TASK TO CARRY OUT =
Would you please transcribe exactly the lines from the one containing "Image resolution: width=190" through the end of the material below, and only those?

LISTED RECORDS =
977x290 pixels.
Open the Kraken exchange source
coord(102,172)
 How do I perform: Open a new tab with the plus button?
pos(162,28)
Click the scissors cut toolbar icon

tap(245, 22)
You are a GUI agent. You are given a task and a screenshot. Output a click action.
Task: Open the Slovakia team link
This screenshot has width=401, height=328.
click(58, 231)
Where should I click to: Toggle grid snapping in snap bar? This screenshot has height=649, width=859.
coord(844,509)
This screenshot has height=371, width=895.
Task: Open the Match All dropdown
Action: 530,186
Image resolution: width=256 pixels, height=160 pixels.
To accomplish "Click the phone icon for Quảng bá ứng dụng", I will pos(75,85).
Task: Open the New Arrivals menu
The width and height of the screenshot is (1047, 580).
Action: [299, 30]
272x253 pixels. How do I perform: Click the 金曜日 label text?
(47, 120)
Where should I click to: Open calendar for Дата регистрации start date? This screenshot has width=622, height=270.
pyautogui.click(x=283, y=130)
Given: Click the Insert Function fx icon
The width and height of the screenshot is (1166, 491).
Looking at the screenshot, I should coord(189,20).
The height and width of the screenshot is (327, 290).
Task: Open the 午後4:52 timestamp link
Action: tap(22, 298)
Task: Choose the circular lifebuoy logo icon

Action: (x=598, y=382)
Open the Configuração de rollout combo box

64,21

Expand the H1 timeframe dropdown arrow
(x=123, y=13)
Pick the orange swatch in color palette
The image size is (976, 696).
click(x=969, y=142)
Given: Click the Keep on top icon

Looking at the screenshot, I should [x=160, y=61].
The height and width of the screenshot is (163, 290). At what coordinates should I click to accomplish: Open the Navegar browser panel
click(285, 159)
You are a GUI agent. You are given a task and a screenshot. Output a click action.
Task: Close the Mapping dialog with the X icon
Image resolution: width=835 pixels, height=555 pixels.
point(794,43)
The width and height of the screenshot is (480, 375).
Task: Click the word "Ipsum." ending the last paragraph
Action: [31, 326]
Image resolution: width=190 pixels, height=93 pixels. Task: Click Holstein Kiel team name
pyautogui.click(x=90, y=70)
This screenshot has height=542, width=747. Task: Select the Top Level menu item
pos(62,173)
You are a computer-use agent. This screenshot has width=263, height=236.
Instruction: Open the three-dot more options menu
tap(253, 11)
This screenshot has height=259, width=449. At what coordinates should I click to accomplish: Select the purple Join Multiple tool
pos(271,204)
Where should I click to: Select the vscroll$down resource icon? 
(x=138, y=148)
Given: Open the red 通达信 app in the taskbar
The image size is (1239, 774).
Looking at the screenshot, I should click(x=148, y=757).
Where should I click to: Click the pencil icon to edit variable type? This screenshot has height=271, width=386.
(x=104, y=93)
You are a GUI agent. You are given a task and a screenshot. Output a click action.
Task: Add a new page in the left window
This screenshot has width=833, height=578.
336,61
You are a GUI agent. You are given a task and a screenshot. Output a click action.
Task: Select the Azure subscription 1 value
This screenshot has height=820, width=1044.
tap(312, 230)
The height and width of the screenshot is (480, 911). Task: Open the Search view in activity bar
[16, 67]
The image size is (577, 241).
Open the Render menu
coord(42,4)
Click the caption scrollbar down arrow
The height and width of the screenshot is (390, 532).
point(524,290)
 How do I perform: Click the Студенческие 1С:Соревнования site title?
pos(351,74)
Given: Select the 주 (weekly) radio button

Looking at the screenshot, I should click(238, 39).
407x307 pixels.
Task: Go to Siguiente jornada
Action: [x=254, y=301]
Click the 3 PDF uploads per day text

RESPONSE TO THE EXERCISE =
Image resolution: width=190 pixels, height=93 pixels. Task: Click Holstein Kiel team name
pyautogui.click(x=90, y=70)
This screenshot has height=542, width=747. Task: Select the Top Level menu item
pos(62,173)
You are a computer-use agent. This screenshot has width=263, height=236.
Instruction: Open the three-dot more options menu
tap(253, 11)
This screenshot has height=259, width=449. At what coordinates should I click to accomplish: Select the purple Join Multiple tool
pos(271,204)
Where should I click to: Select the vscroll$down resource icon? 
(x=138, y=148)
Given: Open the red 通达信 app in the taskbar
The image size is (1239, 774).
Looking at the screenshot, I should click(x=148, y=757).
Where should I click to: Click the pencil icon to edit variable type? This screenshot has height=271, width=386.
(x=104, y=93)
You are a GUI agent. You are given a task and a screenshot. Output a click action.
Task: Add a new page in the left window
This screenshot has width=833, height=578.
336,61
You are a GUI agent. You are given a task and a screenshot. Output a click action.
Task: Select the Azure subscription 1 value
This screenshot has height=820, width=1044.
tap(312, 230)
The height and width of the screenshot is (480, 911). Task: Open the Search view in activity bar
[16, 67]
The image size is (577, 241).
Open the Render menu
coord(42,4)
Click the caption scrollbar down arrow
The height and width of the screenshot is (390, 532).
point(524,290)
 How do I perform: Click the Студенческие 1С:Соревнования site title?
pos(351,74)
Given: Select the 주 (weekly) radio button

Looking at the screenshot, I should click(238, 39).
407x307 pixels.
Task: Go to Siguiente jornada
Action: [x=254, y=301]
Click the 3 PDF uploads per day text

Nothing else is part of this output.